Quelle giornate di metà maggio del 2014 in Serbia, una tremenda alluvione che aveva appena causato vittime e danni. Non dimentico che nelle piazze e nei vicoli di Belgrado persone di ogni età cantavano, suonavano e danzavano per raccogliere i dinari destinati alla ricostruzione. Chiunque sapesse suonare uno strumento era sceso in strada. Ero ammirato. Quale fosse il senso delle arti amatoriali lo compresi in quell’occasione. Abituati come siamo a giudicare ogni attività non rimunerata alla stregua di un hobby, abbiamo smarrito l’importanza del fare e del creare per passione. Forse non avevo bisogno di aprire con quell’esempio di solidarietà nazionale, perché gli stessi ragazzi li avrei rivisti, la settimana dopo, suonare in un caffè del centro o a casa di amici.
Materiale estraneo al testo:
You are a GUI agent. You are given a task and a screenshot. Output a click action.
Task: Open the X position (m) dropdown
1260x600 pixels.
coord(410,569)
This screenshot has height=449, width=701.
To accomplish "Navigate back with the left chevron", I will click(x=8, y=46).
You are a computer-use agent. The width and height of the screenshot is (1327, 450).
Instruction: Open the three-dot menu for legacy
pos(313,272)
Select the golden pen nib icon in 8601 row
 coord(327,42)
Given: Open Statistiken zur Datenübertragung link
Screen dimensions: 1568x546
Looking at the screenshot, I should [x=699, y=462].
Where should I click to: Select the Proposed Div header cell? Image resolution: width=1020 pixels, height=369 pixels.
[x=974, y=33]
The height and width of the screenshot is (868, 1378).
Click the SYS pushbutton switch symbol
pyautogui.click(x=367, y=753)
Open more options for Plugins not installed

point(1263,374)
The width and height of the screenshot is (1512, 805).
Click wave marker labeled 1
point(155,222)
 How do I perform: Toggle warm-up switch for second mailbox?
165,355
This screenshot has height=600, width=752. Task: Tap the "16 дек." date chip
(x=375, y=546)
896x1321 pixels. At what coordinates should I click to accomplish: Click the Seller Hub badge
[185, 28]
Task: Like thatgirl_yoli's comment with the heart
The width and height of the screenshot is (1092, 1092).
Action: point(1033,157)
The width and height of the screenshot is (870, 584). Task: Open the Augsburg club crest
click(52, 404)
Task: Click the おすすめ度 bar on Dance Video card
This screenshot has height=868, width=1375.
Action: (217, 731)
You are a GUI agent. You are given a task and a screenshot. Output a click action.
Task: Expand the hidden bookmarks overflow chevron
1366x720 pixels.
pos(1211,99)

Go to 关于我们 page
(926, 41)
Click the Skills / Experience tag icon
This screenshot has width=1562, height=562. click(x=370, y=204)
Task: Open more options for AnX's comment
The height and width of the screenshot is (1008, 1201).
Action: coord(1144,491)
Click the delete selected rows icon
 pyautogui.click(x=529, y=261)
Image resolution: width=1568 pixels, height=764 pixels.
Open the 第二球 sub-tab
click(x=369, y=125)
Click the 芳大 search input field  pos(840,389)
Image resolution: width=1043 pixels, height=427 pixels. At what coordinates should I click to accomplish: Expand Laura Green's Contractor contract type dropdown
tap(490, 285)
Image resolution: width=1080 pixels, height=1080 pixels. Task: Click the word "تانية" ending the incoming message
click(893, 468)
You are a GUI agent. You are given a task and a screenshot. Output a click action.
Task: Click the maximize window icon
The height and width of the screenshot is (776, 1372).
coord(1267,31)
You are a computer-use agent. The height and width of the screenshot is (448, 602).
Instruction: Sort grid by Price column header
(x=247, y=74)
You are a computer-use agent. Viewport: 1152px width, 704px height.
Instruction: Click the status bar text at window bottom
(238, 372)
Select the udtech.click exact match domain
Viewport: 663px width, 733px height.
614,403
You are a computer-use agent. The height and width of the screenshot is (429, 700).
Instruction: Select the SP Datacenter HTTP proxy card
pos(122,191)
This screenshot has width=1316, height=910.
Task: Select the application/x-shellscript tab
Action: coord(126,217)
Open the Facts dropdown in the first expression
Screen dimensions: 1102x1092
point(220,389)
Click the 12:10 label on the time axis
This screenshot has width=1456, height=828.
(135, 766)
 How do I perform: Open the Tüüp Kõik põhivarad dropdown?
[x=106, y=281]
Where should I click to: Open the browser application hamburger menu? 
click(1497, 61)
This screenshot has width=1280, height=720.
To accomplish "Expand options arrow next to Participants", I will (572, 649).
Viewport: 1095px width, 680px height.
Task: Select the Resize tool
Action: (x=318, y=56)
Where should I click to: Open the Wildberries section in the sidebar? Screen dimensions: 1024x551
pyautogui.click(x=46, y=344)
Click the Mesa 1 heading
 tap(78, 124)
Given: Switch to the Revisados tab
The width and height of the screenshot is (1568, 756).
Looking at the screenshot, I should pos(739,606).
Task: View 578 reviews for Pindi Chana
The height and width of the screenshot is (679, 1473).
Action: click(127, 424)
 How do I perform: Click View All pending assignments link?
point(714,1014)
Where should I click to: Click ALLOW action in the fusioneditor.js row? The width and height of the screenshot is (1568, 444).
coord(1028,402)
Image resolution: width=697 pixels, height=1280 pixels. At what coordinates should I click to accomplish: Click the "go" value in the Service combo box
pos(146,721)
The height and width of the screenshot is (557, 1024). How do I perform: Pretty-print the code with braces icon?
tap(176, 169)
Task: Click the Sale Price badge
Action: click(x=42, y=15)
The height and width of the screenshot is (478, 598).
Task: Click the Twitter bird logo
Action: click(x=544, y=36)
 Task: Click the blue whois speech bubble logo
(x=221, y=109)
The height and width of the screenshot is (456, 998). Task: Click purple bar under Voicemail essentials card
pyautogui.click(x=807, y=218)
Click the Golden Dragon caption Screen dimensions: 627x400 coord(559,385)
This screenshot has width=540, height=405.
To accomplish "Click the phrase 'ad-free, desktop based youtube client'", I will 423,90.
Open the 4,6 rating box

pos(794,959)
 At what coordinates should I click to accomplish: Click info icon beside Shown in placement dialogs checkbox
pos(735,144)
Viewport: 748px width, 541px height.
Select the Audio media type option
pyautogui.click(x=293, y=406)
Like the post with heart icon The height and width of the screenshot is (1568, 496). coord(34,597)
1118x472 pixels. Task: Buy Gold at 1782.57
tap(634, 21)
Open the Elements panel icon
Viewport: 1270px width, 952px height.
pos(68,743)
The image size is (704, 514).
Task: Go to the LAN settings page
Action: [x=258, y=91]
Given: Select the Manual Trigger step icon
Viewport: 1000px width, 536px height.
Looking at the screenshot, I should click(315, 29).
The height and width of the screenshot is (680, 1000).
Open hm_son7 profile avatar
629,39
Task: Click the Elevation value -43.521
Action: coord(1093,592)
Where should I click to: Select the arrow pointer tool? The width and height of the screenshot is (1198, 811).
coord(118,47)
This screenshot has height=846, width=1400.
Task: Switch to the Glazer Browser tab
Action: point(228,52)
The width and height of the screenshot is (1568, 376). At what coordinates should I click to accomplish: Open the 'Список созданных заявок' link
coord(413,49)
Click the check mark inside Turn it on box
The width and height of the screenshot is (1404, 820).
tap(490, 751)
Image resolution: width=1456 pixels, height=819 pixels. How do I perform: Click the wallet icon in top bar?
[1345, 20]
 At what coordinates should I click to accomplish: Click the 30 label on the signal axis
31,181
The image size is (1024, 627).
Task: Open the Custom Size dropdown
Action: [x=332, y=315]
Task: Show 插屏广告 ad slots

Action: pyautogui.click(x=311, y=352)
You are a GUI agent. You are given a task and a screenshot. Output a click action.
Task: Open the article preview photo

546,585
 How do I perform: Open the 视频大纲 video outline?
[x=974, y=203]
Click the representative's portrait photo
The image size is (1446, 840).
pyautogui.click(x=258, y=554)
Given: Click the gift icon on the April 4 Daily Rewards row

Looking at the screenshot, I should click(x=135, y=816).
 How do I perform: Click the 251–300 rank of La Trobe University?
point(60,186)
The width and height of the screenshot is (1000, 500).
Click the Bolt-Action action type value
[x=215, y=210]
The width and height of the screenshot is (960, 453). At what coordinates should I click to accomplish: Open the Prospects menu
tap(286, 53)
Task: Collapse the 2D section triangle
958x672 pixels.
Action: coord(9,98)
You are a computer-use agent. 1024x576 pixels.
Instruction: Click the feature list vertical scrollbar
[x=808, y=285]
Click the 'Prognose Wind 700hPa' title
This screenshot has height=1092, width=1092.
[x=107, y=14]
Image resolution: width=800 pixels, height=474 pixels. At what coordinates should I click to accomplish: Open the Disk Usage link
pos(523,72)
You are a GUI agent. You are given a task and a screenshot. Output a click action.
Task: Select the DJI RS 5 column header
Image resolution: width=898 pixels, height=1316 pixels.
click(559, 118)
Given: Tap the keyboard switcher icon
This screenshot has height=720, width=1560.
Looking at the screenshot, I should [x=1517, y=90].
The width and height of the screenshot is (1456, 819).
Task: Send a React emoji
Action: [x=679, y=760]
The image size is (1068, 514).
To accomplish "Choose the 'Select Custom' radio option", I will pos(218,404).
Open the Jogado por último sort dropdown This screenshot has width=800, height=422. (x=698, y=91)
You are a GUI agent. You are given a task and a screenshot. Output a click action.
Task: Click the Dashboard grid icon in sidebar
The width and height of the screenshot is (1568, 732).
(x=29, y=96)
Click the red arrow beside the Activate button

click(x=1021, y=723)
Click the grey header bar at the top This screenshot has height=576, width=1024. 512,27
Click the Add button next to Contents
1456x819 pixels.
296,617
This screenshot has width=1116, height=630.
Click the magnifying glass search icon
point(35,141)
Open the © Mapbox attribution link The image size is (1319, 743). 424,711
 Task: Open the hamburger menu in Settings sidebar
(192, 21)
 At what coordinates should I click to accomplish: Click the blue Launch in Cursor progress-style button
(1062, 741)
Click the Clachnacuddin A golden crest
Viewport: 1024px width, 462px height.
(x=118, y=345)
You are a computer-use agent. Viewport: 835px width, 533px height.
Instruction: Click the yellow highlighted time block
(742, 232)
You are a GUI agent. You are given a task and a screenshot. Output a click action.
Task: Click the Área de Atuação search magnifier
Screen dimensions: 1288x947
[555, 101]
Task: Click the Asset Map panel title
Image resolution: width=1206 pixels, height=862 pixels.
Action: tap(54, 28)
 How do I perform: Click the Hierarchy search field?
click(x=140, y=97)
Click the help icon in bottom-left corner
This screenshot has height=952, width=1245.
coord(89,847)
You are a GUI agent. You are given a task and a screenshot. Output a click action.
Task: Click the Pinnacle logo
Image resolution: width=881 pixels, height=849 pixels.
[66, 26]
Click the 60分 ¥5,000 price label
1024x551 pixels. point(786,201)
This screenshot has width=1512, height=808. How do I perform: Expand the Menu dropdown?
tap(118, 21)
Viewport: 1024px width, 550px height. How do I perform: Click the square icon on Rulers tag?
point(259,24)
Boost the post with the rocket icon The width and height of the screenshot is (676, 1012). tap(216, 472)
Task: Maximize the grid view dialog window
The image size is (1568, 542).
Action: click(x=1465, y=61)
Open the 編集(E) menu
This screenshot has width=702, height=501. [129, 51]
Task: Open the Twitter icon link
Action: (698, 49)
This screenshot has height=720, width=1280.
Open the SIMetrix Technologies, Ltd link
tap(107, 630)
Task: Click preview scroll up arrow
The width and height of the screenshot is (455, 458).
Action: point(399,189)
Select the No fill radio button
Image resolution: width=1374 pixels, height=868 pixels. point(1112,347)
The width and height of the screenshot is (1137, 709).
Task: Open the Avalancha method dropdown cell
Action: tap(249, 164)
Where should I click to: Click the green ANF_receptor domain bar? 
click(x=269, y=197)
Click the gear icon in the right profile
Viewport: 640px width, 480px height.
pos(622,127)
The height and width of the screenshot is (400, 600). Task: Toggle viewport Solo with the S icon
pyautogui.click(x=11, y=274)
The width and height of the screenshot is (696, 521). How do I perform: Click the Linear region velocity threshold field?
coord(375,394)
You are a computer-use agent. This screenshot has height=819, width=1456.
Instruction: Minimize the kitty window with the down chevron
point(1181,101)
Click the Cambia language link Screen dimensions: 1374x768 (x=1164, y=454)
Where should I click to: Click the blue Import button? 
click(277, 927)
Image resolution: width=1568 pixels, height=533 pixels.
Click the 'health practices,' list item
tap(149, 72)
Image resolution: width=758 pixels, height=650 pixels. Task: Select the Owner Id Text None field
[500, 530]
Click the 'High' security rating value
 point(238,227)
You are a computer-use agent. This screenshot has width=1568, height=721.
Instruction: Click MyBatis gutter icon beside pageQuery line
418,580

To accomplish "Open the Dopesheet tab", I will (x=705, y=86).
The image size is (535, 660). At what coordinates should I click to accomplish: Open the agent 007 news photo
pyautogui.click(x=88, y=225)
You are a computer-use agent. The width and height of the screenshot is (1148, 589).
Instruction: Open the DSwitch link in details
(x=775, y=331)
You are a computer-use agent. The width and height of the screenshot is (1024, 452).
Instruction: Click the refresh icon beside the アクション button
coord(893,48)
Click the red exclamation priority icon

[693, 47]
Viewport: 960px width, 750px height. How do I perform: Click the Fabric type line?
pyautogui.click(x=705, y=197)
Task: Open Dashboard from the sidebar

E allo stesso modo mi viene da lodare la forte vocazione di un vecchio amico che ho seguito sul palco di un locale romano nel suo Primo Secondo e Swing, da lui ideato, scritto e messo in scena grazie al talento musicale di Mauro Majore, Marco Ioannilli, Filippo Bombace (sax tastiere e batteria) e ad Amina Magi e Sara Poledrelli, ottime attrici. Ferdinando Regis, il vecchio amico, se l’era scritta e se la cantava, bene.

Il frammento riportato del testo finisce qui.